囚人服を着た琉海を見て灯台男はお腹を抱えて笑った。
それを見ているとさっきまでの楽しい気分が吹っ飛び琉海はだんだんと腹が立ってきた。
「おい奴隷、喉乾いただろう、ほら水だ」
灯台男は犬用の食器に注がれた水を指差した。
この男のとこにいるよりバイクでひったくられたり、誘拐されたり、無期懲役になった方がマシに思えてくる。
「琉海」
「は?」
「あたしには琉海って名前がちゃんとあるんだよ灯台男。それにあたしはね、本当は伝説の姫なんだ。

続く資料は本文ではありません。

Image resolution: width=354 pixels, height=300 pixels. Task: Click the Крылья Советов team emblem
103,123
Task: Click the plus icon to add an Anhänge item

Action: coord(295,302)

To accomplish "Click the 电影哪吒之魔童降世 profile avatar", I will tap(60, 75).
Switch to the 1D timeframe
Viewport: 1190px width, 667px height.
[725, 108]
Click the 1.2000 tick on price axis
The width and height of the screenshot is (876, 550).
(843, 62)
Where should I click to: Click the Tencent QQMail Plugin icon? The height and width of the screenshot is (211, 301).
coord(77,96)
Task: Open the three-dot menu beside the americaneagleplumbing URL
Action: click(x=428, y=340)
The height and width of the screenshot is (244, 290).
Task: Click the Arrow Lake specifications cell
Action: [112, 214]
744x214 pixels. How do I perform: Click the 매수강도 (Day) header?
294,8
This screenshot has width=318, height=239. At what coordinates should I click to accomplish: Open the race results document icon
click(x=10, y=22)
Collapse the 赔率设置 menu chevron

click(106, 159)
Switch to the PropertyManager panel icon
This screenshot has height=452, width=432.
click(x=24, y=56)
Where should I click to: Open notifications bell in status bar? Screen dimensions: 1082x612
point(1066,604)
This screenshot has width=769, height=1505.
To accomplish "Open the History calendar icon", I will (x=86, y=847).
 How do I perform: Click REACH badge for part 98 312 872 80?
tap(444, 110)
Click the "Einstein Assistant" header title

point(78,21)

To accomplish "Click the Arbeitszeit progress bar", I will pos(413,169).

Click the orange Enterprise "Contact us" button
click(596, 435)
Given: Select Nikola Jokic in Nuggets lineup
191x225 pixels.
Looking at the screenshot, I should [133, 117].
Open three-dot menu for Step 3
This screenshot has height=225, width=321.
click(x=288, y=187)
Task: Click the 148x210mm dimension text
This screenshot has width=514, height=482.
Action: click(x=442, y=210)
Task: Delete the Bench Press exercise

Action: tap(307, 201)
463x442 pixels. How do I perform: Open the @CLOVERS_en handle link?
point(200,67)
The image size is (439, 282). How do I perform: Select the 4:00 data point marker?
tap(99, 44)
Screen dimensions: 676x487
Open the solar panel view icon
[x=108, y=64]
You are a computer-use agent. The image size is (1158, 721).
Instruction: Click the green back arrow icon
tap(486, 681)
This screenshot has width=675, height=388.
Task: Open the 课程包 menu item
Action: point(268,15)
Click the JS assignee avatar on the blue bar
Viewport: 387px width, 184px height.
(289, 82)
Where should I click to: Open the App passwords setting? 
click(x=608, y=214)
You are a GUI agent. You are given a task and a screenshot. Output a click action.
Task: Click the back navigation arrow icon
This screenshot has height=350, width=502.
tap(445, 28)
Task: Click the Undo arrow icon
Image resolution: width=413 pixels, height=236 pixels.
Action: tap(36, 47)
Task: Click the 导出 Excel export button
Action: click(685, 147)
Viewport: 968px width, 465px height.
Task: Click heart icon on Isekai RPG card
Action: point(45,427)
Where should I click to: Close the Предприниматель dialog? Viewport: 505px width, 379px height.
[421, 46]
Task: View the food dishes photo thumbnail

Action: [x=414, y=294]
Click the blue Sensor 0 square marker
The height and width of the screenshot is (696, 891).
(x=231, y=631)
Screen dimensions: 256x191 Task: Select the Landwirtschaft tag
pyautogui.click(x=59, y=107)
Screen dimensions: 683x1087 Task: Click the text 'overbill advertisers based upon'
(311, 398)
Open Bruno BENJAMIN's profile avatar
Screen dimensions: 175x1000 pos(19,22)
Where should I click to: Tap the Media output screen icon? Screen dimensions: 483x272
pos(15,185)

あたしが陸の王子を見つけて契りを結んだ暁には、あんたみたいな平民の人間の男はあたしに近づけないんだからね」
男が信じないのは分かっていた。
でも琉海は言わずにはおられなかった。
ただ人魚であることは伏せておいたが。
笑い転げるだろうと思った灯台男は予想に反して真面目な顔をした。
「その陸の王子を見つけてって、浜辺でおまえが聞いてきた溺れかけた男っていう奴か?」
「そうだよ」
「ふーん、おまえはそんなにその陸の王子とやらに会いたいのか」
「当たり前でしょ」
「じゃあ、会わせてやる。俺だ」
「え?」
「おまえが探しているその陸の王子とは俺のことだよ。この前の嵐の日ヨットで海に出て溺れたんだ。奇跡的に浜辺に打ち上げられて助かったけどな」
嵐の日、ヨット、浜辺。
全て合っている。
灯台男の言っていることは嘘ではない。
「でも、さっきは」
「さっきはおまえが美人局だと思ったから嘘をついたんだよ。でもどうやらおまえは美人局なんかじゃなくて、ただの頭のおかしい女みたいだな」
琉海はがくりとその場に膝をついた。
琉海の希望は砕け散った。
これで一生お肉食べ放題の夢は消えた。
食べ放題は1年限定になった。
でもまぁ考えてみれば、この灯台男だったらなんのためらいもなく殺せる。
今すぐにでも殺したいぐらいだ。